Earlier in April, David Einhorn of hedge fund Greenlight Capital applauded the iPhone maker's decision to finance the dividend increase and boost to its share buyback authorization, after waging and then withdrawing a battle with the smartphone pioneer to pay out a perpetual preferred stock dividend. "We applaud Apple's decision to borrow money and return excess capital to shareholders, an idea that was off the table only months ago," a Greenlight Capital spokesperson said on behalf of the fund on April 23. "This positive development represents a more shareholder friendly capital allocation policy and demonstrates the conviction of Apple's management and board in the Company's future."

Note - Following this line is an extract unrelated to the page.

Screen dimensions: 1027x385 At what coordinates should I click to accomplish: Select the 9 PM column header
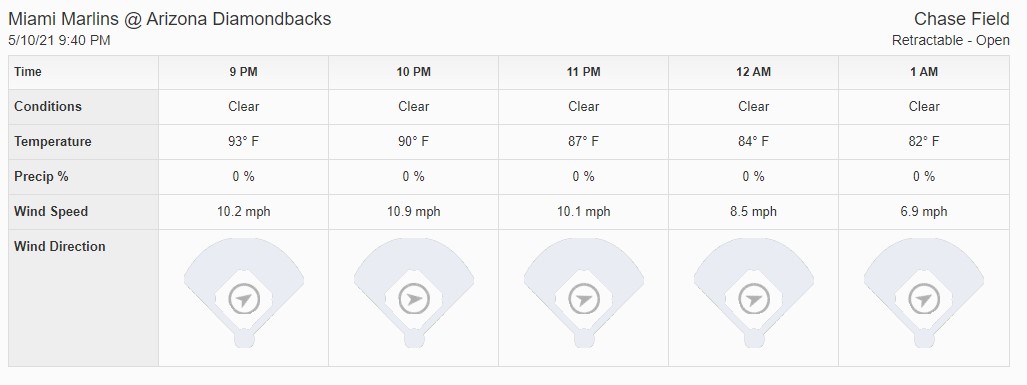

Greenlight Capital titled its preferred stock proposal iPrefs, however, the hedge fund withdrew a shareholder lawsuit surrounding the payout earlier in 2013. Apple said in earnings it will increase its quarterly dividend to $3.05 a share as part of a plan to return $100 billion in cash to shareholders by the end of 2015. The company's dividend yield is about 3% based on Apple's current share price of about $404. Apple's annual dividend payments will be about $11 billion as a result of a 15% increase to its payout. "Apple is among the largest dividend payers in the world, with annual payments of about $11 billion," the company said of its increased dividend payout.

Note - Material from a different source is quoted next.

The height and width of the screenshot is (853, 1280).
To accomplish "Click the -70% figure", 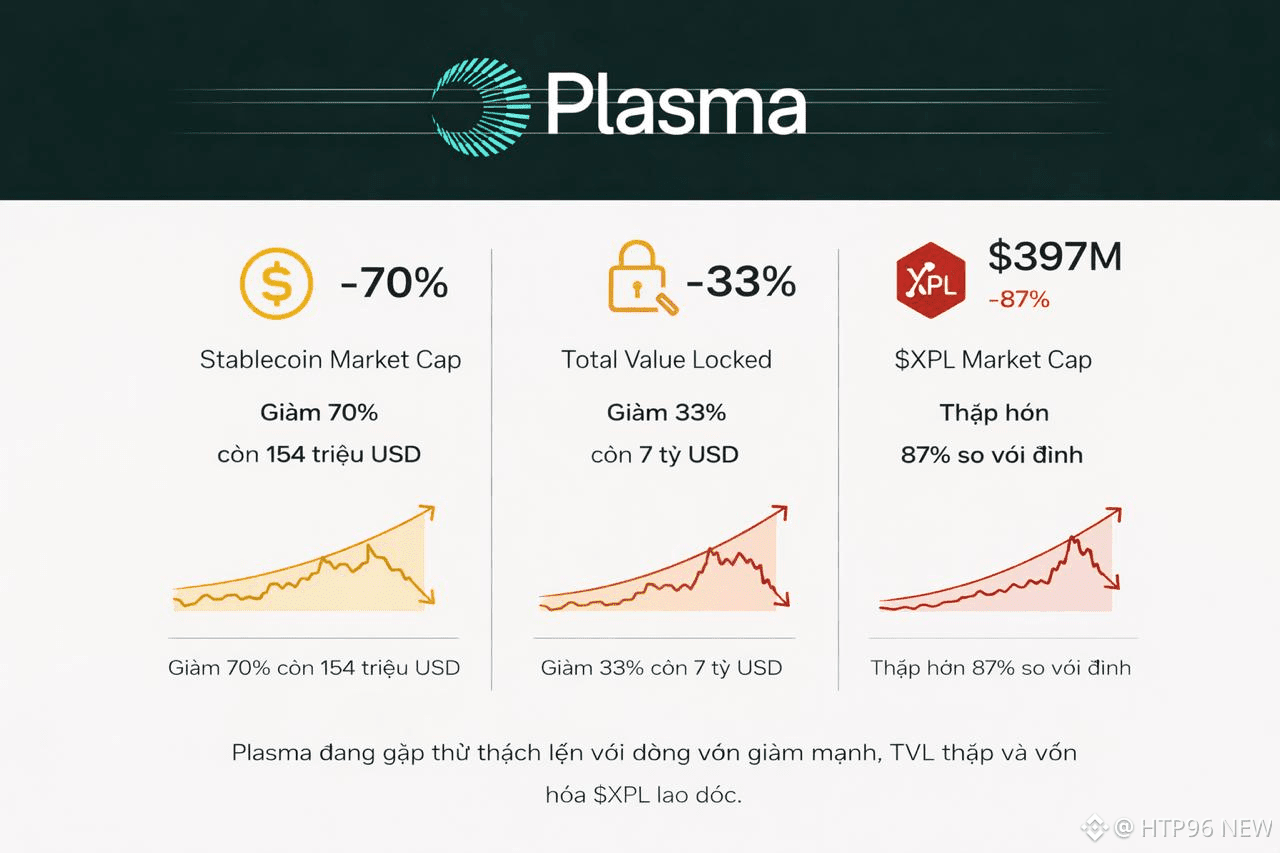I will tap(394, 284).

Apple previously said its bond offering, filed on Tuesday, will be used to pay for the company's increased dividend and its $60 billion share repurchase authorization. "In conjunction with the expanded return of capital program, the Company plans to borrow and expects to announce more details about this in the near future," Apple said on April 23. The company's annual dividend payments will be about $11 billion as a result of a 15% increase to its payout, topping Dow stalwarts such as ExxonMobil ( XOM) and AT&T ( T), according to an April analysis from Moody's.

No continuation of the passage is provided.